Saved data entries:
******************************
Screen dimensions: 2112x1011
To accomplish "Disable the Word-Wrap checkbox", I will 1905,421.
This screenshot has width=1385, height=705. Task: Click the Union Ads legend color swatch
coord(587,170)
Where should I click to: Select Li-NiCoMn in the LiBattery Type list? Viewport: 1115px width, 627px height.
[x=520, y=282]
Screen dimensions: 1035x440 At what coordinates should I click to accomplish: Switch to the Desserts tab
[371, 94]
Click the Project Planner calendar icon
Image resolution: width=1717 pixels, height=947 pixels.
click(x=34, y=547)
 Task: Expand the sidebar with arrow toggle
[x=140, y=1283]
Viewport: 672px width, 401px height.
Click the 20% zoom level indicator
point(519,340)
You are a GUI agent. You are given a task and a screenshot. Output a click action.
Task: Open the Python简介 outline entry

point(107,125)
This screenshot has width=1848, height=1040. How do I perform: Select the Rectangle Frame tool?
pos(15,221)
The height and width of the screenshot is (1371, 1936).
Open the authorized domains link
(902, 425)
******************************
ACTIVITY:
The data should be transcribed exactly, line for line.

YOUR SOLUTION:
Screen dimensions: 2112x1011
To accomplish "Disable the Word-Wrap checkbox", I will 1905,421.
This screenshot has width=1385, height=705. Task: Click the Union Ads legend color swatch
coord(587,170)
Where should I click to: Select Li-NiCoMn in the LiBattery Type list? Viewport: 1115px width, 627px height.
[x=520, y=282]
Screen dimensions: 1035x440 At what coordinates should I click to accomplish: Switch to the Desserts tab
[371, 94]
Click the Project Planner calendar icon
Image resolution: width=1717 pixels, height=947 pixels.
click(x=34, y=547)
 Task: Expand the sidebar with arrow toggle
[x=140, y=1283]
Viewport: 672px width, 401px height.
Click the 20% zoom level indicator
point(519,340)
You are a GUI agent. You are given a task and a screenshot. Output a click action.
Task: Open the Python简介 outline entry

point(107,125)
This screenshot has width=1848, height=1040. How do I perform: Select the Rectangle Frame tool?
pos(15,221)
The height and width of the screenshot is (1371, 1936).
Open the authorized domains link
(902, 425)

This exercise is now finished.